De Beers: Consumers Value “Investment” Purchases, 43% Say They’re Ready To Splurge This Year |  March 31, 2021 (0 comments)


London, UK—While it’s no secret that diamonds and fine jewelry benefited greatly from consumers’ inability to travel during the pandemic, De Beers’ latest Insight Report reinforced earlier research showing consumers are seeking items of lasting value and significance. While some consumers did feel guilt about buying luxury while many others suffered during the pandemic, they assuaged that guilt by making purchases they consider stores of value likely to appreciate over time.

“Fine jewelry took on a sharpened relevance in the pandemic context, leading to a surge in purchases of high-ticket classics, such as engagement ring and solitaire stud upgrades and investment-grade watches, particularly the iconic models from leading brands such as Rolex,” says the report.

Caryl Capeci, CEO of Chow Tai Fook North America, reflected on the Hearts on Fire and Memoire brands’ positive holiday sales: “In times of uncertainty or a crisis like 2020, consumers often lean to those items that represent security, safety and value. Better quality, classically designed diamond jewelry fits this need perfectly--especially when connecting with those we love the most. Both Hearts on Fire and Memoire retail partners experienced this firsthand last year.” 

Charles Stanley, president of Forevermark US, saw similar consumer buying patterns. Observing an uptick in one-carat-plus Forevermark diamond sales this holiday season, he noted, “One carat plus diamond rings and diamond ear studs were the stand-out pieces that sold especially well versus prior year, as did all classic diamond jewelry. This clearly proves that the enduring value of diamonds resonated strongly with consumers, reflecting their desire to give gifts of meaning and lasting value this past holiday season.” 

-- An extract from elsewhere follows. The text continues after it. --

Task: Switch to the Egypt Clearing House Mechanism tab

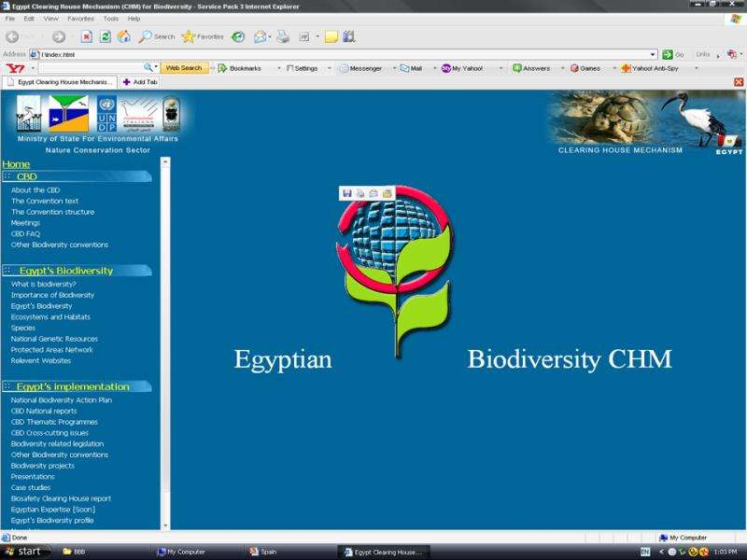Action: coord(60,82)
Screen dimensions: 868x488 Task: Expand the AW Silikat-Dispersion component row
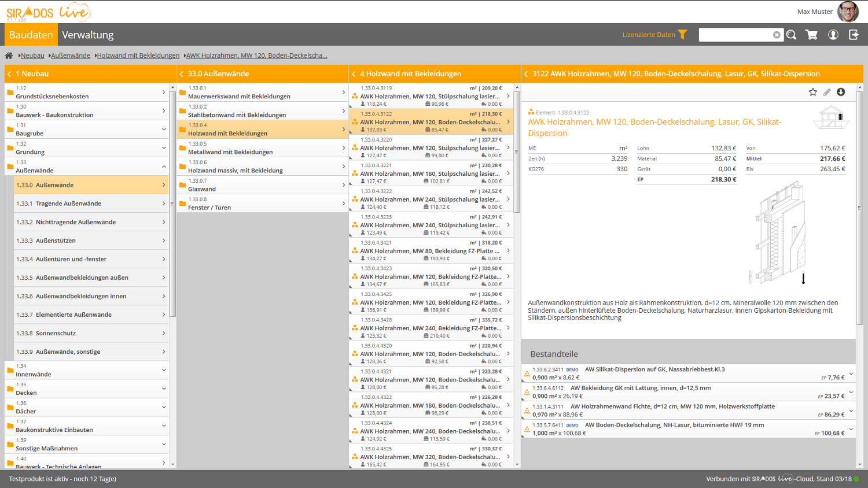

The report also noted that in the broader luxury retail market, while trend-driven luxury brands struggled in 2020, the brands that are perennial classics—such as Hermès—had an exceptionally good year.

As the pandemic (hopefully) draws to a close, consumers are ready to shop again. In a March 2021 survey conducted by De Beers, 43% of U.S. consumers said they were more likely to make a significant purchase in 2021 than they were last year. The March survey also confirmed the mindset of the majority of Americans remains firmly rooted in quality over quantity: 88% of respondents now believe it is better to invest in fewer but better things than trendy items that may not last. 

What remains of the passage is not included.